### Problem details:
For the records that follow, return only the count of lines containing the string "Given".

○ ○ ○ ○ ○

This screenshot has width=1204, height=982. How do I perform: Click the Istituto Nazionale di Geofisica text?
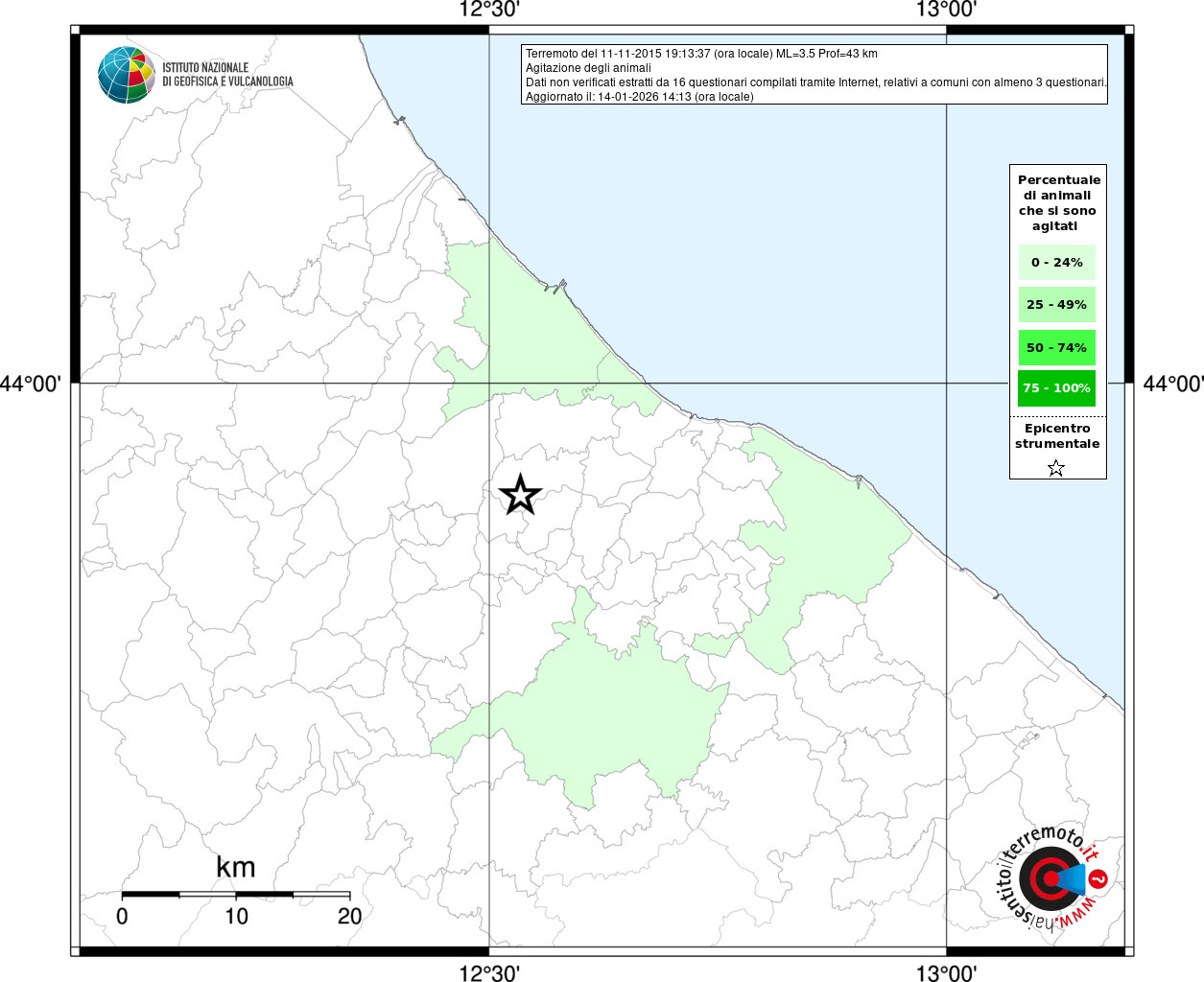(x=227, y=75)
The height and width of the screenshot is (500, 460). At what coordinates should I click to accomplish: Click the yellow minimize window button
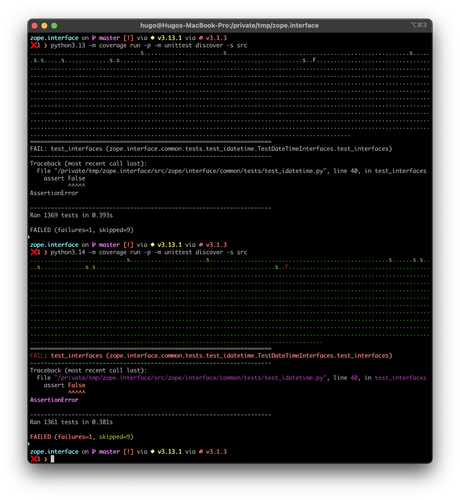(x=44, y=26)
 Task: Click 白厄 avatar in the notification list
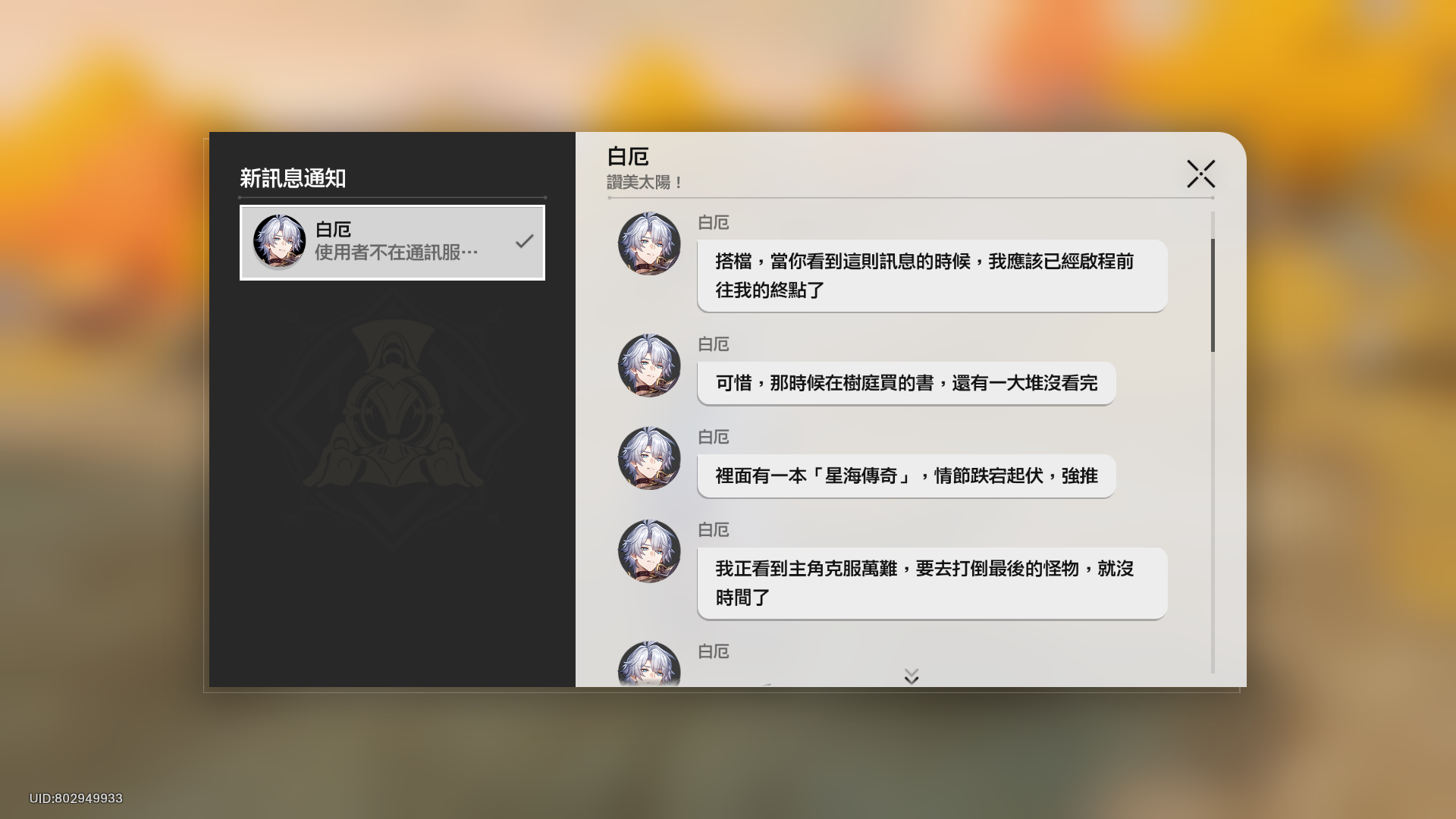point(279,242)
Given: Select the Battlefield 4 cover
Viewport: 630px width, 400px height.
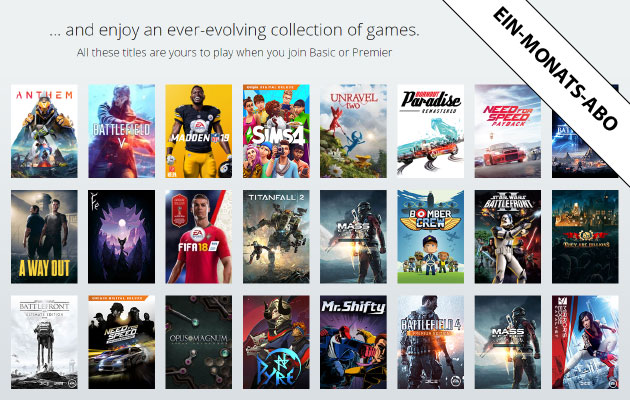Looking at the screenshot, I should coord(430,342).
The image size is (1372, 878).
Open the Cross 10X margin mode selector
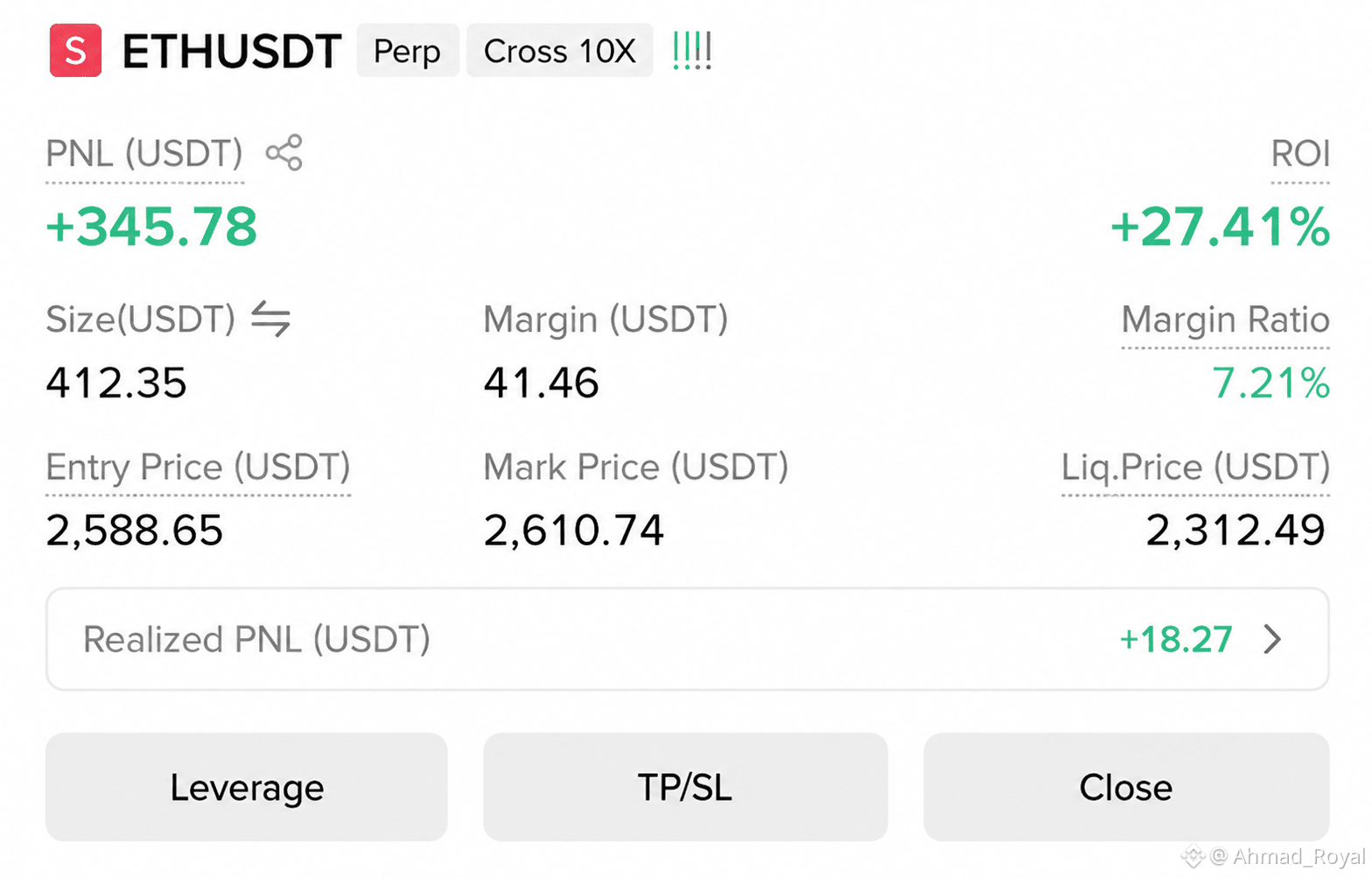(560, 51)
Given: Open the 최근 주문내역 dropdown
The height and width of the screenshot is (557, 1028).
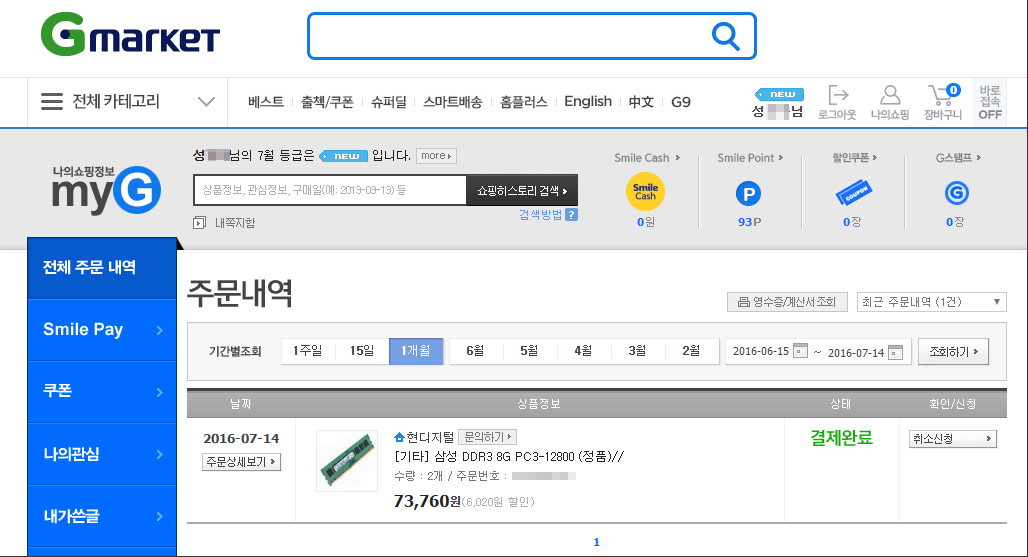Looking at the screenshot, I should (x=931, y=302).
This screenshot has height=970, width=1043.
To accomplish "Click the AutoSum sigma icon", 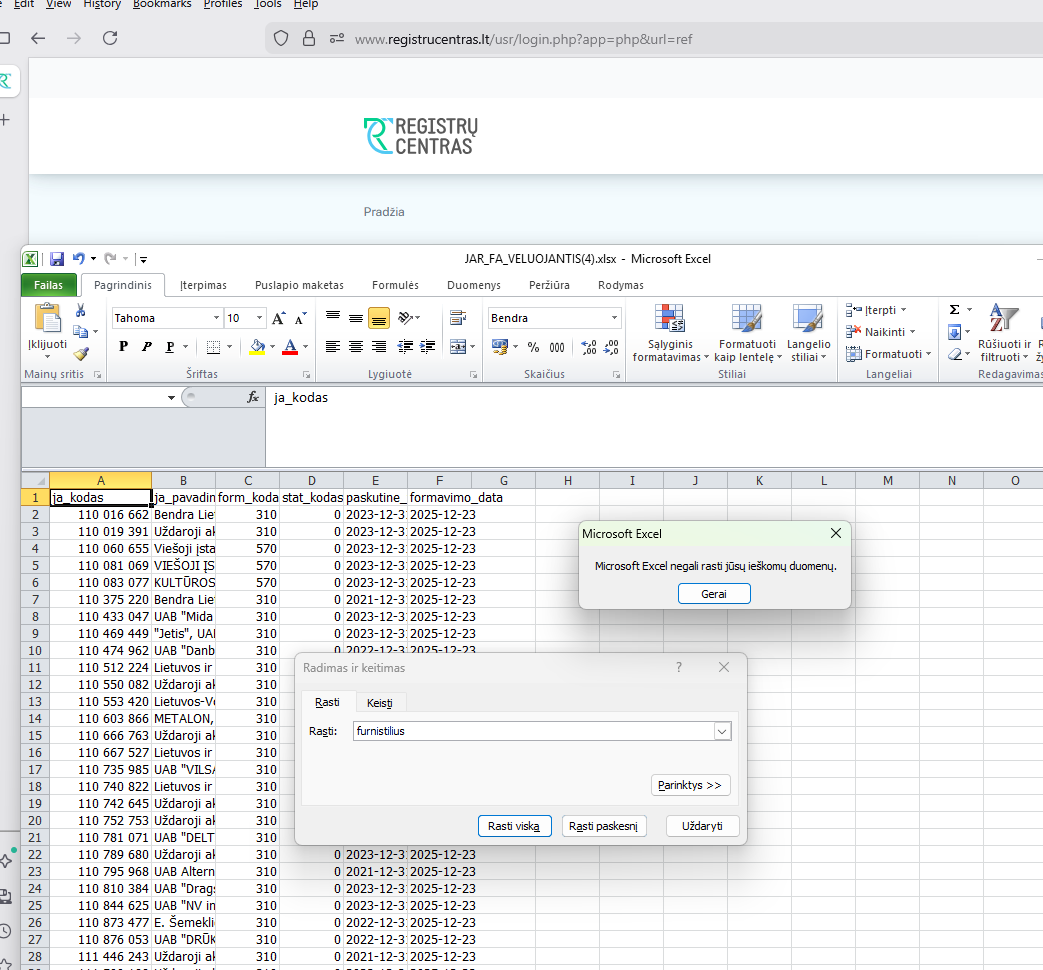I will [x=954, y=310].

○ ○ ○ ○ ○

### Output below:
2